SOURCE PASSAGE START

Entosis is a recently discovered process of live cell engulfment in which one epithelial cell is completely internalised by another, forming a 'cell-in-cell' structure. The majority of engulfed cells are killed and digested by their host, in an unusual form of cellular cannibalism. Entosis is commonly observed in human tumours and entotic cell killing represents a novel mode of tumour suppression. Although cell-in-cell structures have been noted by pathologists for decades, the molecular and cellular mechanisms that drive entosis remain poorly understood. Further study of this emerging topic will advance our understanding of both cell and cancer biology.
Entosis typically occurs under conditions of matrix detachment. However, I have discovered that mitosis can drive entosis in adherent cells (unpublished). The potential significance of this observation to cancer is striking, given the highly proliferative nature of cells within a tumour. Entotic cell killing may provide a means to limit inappropriately dividing cells. In the proposed work, we will pursue this novel finding by studying the:
1) Molecular mechanisms that promote mitosis-induced entosis
2) Biophysical changes which accompany mitosis to induce entosis (multidisciplinary, international collaboration)

SOURCE PASSAGE END
RECORDS PROVIDED START

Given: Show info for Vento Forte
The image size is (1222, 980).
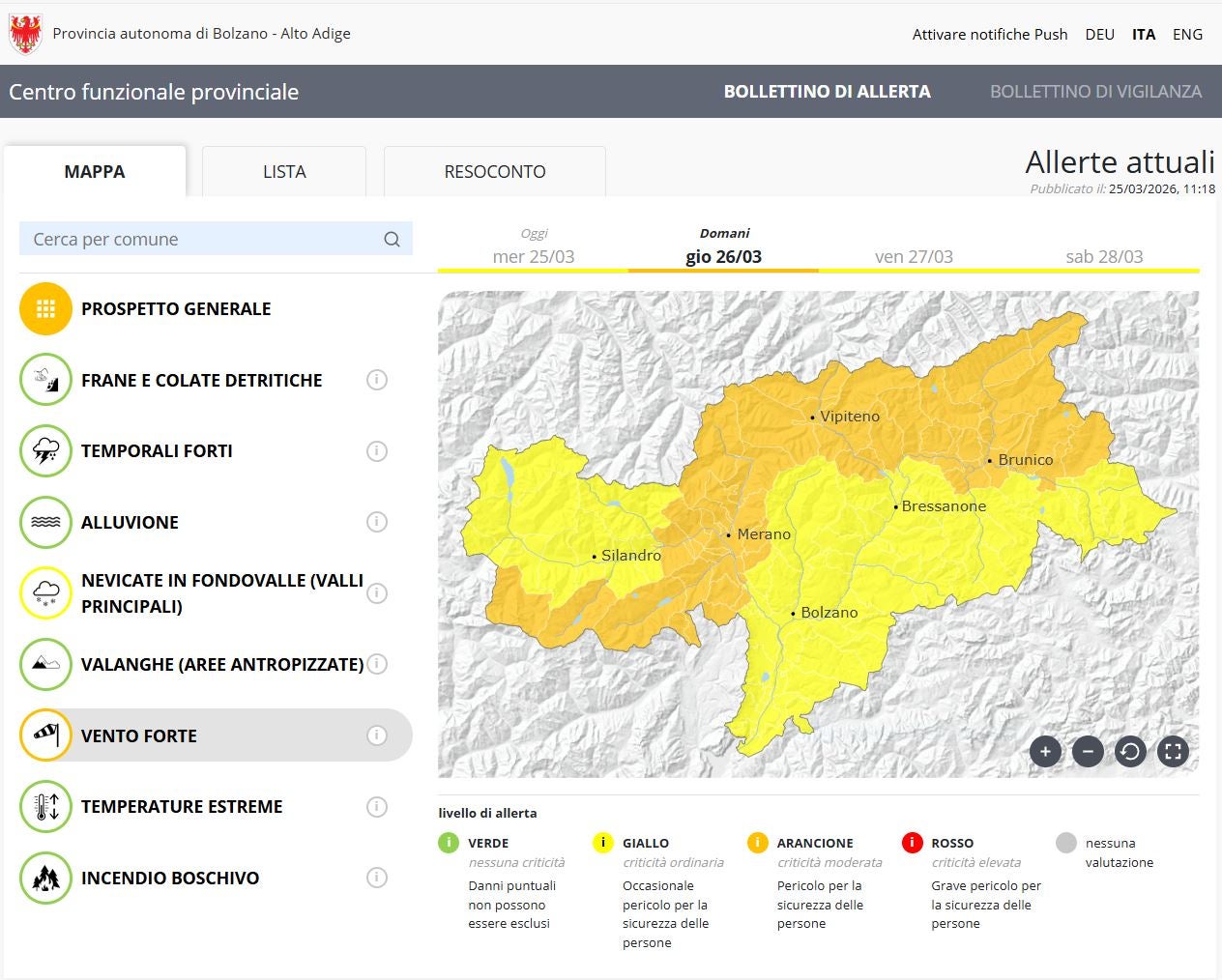Looking at the screenshot, I should click(x=377, y=735).
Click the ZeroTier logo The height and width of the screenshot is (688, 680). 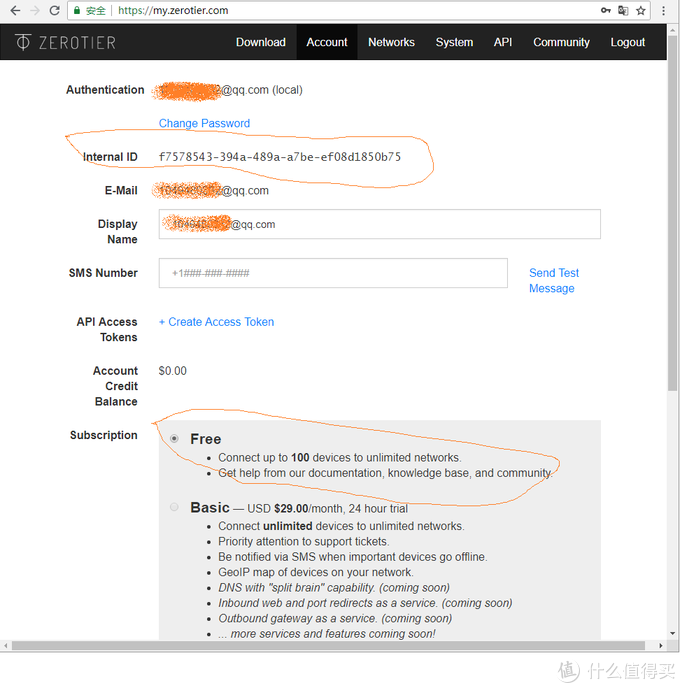(65, 43)
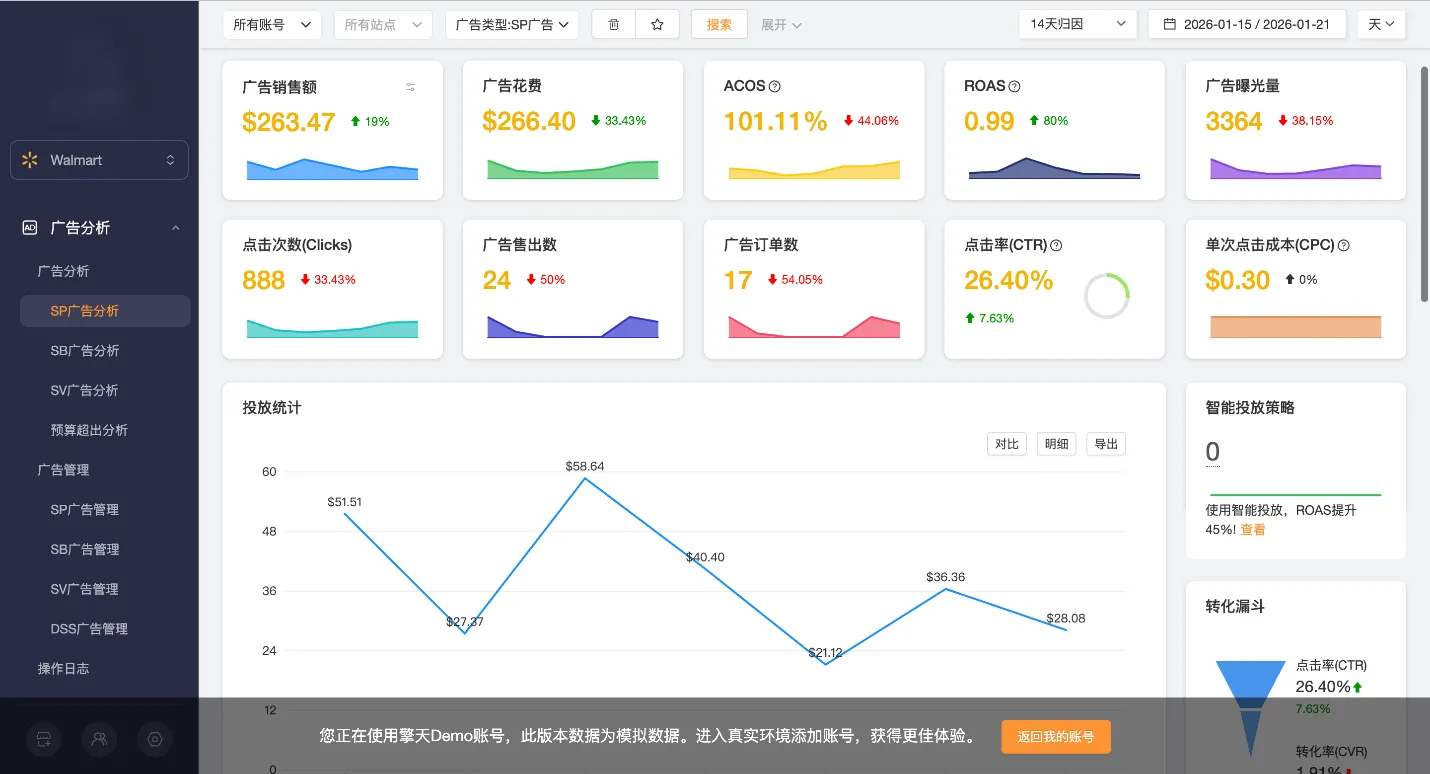The width and height of the screenshot is (1430, 774).
Task: Click the add-store icon in the sidebar footer
Action: [x=43, y=739]
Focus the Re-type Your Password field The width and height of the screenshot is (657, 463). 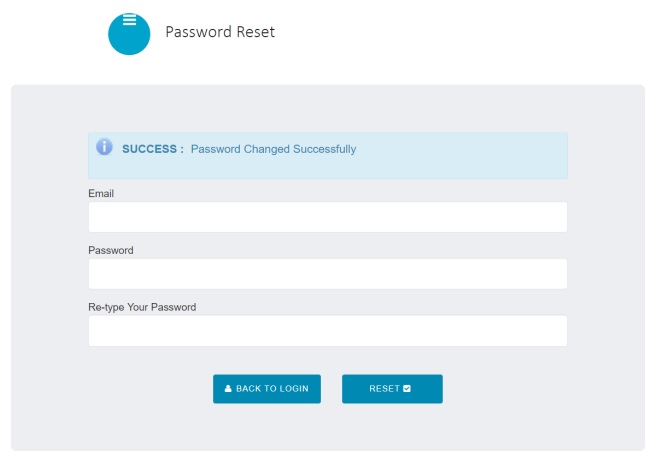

RECORDS PROVIDED END

- WORK INSTRUCTIONS:
1/ According to the passage on entosis, under what conditions does entosis typically occur?
2/ The first paragraph of the passage on entosis has five sentences. Write one claim for each sentence, in order.
3/ Proceed with the passage on entosis, picking up after its final sentence.

- EXPECTED RESPONSES:
1/ Entosis typically occurs under conditions of matrix detachment.

2/
1. Entosis is a recently discovered process of live cell engulfment. In it, one epithelial cell is completely internalized by another, forming a "cell-in-cell" structure.
2. Most engulfed cells are killed and digested by their host, in an unusual form of cellular cannibalism.
3. Entosis is commonly observed in human tumors, and entotic cell killing is a novel mode of tumor suppression.
4. Pathologists have noted cell-in-cell structures for decades, but the molecular and cellular mechanisms that drive entosis remain poorly understood.
5. Further study of entosis will advance understanding of both cell and cancer biology.

3/
3) Occurrence and significance of mitosis-induced entosis in human cancer
4) Relevance of entosis to anti-mitotic cancer therapies
The host lab is one of a few groups globally with experience in studying entosis and the Babraham Institute provides a rich research environment, with state of the art equipment. I will bring my key preliminary data and >10 years experience in biochemical/cell biological studies to aid this work and transfer knowledge to my host. We will also work collaboratively with Dr Michael Overholtzer (USA), who discovered entosis. By combining our expertise, we will gain valuable insight into the intriguing process of mitosis-induced entosis and its role in cancer.